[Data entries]
* * * * * * *

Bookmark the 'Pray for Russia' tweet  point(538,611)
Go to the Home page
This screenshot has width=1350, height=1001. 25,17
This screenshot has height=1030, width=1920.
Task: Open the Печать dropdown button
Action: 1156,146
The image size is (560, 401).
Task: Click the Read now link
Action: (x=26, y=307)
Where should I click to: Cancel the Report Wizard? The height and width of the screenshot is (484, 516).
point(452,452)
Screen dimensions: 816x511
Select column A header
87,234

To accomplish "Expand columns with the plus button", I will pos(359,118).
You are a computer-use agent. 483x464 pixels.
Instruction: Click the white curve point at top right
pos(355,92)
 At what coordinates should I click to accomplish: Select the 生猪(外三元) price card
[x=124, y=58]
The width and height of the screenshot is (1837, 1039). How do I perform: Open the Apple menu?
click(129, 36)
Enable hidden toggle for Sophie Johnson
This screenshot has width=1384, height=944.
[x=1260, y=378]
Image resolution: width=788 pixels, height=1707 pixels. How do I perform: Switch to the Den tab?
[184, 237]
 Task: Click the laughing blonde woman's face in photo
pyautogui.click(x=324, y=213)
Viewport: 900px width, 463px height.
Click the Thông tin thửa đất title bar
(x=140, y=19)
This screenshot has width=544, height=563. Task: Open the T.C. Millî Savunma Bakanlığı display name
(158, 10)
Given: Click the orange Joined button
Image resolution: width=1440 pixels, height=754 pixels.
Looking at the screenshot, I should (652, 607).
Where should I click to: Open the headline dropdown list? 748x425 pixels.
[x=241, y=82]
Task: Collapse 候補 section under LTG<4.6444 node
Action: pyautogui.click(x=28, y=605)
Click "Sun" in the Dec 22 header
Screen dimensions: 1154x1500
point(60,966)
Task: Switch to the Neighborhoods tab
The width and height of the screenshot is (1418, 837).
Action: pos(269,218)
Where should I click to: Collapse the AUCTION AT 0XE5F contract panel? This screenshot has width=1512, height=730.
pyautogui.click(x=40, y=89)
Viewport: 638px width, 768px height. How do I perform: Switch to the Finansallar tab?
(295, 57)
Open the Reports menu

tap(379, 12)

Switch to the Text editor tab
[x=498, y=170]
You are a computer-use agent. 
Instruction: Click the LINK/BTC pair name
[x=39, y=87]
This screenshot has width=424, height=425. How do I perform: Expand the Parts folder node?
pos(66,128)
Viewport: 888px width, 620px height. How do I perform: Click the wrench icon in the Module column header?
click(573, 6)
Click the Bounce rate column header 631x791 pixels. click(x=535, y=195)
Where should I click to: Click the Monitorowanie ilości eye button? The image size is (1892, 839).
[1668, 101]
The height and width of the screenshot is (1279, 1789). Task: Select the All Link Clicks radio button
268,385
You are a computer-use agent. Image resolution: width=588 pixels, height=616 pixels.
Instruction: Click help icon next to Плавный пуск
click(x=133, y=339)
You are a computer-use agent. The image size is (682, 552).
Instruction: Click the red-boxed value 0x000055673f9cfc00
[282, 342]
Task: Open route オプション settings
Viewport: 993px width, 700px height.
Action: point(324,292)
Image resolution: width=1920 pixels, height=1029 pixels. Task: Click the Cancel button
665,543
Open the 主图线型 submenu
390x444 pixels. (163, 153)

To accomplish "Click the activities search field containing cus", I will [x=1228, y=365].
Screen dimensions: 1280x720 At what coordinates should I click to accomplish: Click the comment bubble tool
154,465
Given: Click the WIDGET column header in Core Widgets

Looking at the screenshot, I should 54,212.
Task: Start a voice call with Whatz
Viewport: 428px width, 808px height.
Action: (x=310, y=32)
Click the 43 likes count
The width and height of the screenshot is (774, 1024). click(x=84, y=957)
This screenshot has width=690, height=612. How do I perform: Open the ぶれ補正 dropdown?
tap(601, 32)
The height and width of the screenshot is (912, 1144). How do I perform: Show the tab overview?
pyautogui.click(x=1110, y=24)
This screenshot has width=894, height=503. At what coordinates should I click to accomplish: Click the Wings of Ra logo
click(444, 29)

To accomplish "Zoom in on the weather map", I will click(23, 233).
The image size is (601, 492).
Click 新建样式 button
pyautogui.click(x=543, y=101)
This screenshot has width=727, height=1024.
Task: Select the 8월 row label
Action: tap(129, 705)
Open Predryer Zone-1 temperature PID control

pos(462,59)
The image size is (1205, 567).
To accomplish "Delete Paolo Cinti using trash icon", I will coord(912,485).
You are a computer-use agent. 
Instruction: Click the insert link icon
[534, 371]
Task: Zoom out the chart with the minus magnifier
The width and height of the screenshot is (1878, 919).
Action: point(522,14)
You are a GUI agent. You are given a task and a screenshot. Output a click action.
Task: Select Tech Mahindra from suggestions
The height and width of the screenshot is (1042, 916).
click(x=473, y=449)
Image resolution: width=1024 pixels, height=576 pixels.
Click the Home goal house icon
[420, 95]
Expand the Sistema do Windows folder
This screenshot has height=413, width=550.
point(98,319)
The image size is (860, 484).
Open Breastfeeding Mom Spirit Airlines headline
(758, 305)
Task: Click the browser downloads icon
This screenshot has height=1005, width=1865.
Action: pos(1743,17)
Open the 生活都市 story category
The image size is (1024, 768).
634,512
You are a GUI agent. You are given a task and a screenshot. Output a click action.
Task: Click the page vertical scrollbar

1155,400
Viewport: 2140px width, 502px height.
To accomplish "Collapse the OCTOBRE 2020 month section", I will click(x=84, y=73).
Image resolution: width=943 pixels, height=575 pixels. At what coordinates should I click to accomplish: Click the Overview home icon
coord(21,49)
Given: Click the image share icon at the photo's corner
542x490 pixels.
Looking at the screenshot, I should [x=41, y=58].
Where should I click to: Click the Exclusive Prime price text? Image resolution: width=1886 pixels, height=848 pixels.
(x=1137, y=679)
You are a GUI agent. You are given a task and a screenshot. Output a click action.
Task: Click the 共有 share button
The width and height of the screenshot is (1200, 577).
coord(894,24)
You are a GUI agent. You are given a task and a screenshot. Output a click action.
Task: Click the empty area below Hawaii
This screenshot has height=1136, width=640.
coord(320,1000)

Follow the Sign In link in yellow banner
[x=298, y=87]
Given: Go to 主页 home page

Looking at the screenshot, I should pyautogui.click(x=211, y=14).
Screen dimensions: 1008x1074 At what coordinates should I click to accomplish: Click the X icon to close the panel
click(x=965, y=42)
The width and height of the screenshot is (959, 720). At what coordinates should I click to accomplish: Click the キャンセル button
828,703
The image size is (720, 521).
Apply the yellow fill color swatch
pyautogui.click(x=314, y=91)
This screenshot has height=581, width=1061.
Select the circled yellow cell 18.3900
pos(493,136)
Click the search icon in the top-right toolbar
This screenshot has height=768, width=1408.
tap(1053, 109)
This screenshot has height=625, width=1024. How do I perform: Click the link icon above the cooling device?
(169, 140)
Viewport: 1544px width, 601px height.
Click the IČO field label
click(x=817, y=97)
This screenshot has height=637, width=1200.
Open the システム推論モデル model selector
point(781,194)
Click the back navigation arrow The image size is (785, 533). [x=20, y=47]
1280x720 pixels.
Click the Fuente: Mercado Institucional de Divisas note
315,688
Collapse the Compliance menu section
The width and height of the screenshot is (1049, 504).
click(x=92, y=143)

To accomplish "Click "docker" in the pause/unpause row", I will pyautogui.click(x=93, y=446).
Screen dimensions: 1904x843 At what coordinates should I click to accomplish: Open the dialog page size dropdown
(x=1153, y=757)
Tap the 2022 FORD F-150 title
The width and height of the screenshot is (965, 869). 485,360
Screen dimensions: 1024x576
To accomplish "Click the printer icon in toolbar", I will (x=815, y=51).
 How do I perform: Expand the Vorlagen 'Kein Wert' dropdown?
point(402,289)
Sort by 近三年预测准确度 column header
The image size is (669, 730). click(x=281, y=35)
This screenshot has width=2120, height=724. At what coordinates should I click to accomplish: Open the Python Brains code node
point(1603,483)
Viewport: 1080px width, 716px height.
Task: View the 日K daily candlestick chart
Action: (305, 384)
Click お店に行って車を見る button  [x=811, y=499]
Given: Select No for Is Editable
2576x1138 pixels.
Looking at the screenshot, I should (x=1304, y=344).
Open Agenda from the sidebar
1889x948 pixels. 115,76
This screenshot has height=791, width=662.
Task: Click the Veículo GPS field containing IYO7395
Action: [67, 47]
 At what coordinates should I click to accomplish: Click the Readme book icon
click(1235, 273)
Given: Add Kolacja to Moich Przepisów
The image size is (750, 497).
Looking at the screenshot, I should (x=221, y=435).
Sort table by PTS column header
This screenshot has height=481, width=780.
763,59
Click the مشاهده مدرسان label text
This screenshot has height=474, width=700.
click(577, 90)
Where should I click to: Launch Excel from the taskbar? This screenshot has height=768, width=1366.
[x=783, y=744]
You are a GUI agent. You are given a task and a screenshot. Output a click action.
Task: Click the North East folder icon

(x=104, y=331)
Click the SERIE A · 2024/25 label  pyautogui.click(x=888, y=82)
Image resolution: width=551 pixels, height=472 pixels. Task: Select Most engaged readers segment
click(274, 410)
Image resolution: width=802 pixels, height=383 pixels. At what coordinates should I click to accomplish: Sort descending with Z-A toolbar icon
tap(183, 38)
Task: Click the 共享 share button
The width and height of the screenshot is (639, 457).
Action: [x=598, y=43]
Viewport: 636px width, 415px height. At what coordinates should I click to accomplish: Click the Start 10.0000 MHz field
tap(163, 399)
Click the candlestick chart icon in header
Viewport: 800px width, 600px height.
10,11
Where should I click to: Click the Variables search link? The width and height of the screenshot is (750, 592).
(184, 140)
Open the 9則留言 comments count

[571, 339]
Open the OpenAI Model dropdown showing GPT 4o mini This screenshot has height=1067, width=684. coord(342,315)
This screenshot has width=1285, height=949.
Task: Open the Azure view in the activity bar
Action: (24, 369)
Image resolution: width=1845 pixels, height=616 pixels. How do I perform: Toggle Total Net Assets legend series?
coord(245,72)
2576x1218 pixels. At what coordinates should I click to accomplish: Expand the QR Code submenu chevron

* * * * * * *

→ WHAT YOU NEED TO DO
Only the lines containing the string "share" are needed; pull them out of the records.

→ ANSWER TO THIS TASK
Given: Click the image share icon at the photo's corner
Task: Click the 共有 share button
Task: Click the 共享 share button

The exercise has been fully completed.